John planned to get off the island as soon as he got what he needed.
But in the meantime, he had to go to town on business; Midge stayed behind. He expected that she’d be packed and ready to go by the time he returned.
Bill Ross went to Tugidak, not to seek for gold, but to hunt seals. Brothers Norm and Andy Nault were going to join Bill, who had chartered a plane to Tugidak. The brothers headed down to Tugidak on a boat. But the boat went aground at Jap Bay, leaving Bill to fend for himself.
Not knowing the fate of the Nault brothers, Bill hiked around the island to get the lay of the land.
Bill may have been a little lonely, but he sure didn’t go hungry. Besides feasting on ptarmigan and ground squirrel, he scrounged up some Dungeness crab and clams, which he found in potholes on the beach at low tide.
Tugidak also had a supply of geese, ducks, a few eagles and thousands of seals. He’d be able to survive down here for quite some time, but he was puzzled that the Naults never showed up.
Bill attempted to make contact with a Kodiak bush plane pilot to let him know he needed a ride to town.
Ultimately, Bill was successful. The following year, he and the Nault brothers came to Tugidak together.
During their stay on Tugidak, the three men contended with several fierce storms. They built a shelter in case they got weathered in for the winter, which was not far off.

> Entries provided:
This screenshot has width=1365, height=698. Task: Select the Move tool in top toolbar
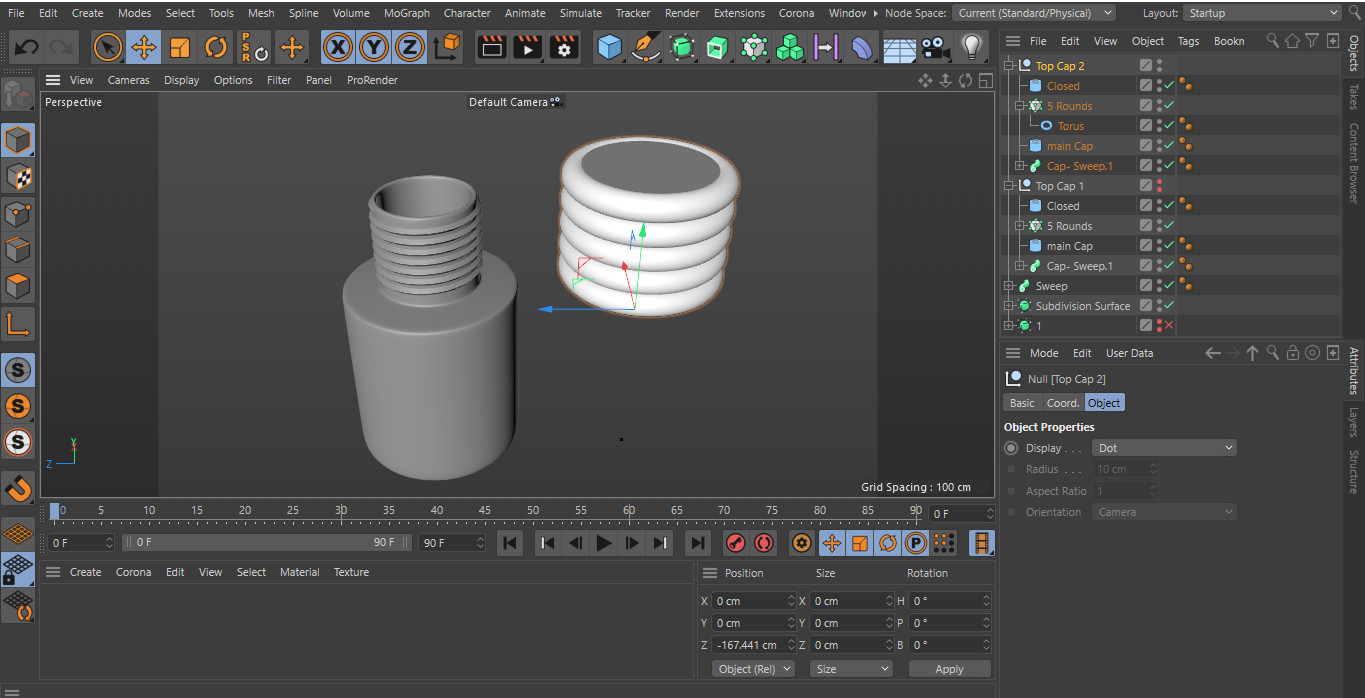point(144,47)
* * *
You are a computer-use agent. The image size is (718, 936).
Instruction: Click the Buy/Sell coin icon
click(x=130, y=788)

> List of tasks:
(a) From the Tugidak text, copy out word for word the passage that opens with the words containing "Tugidak also had" and closes with "never showed up.".
(b) Translate this sentence from the Tugidak text into Spanish: "Not knowing the fate of the Nault brothers, Bill hiked around the island to get the lay of the land."

> Your responses:
(a)
Tugidak also had a supply of geese, ducks, a few eagles and thousands of seals. He’d be able to survive down here for quite some time, but he was puzzled that the Naults never showed up.

(b) Sin conocer la suerte de los hermanos Nault, Bill recorrió la isla a pie para reconocer el terreno.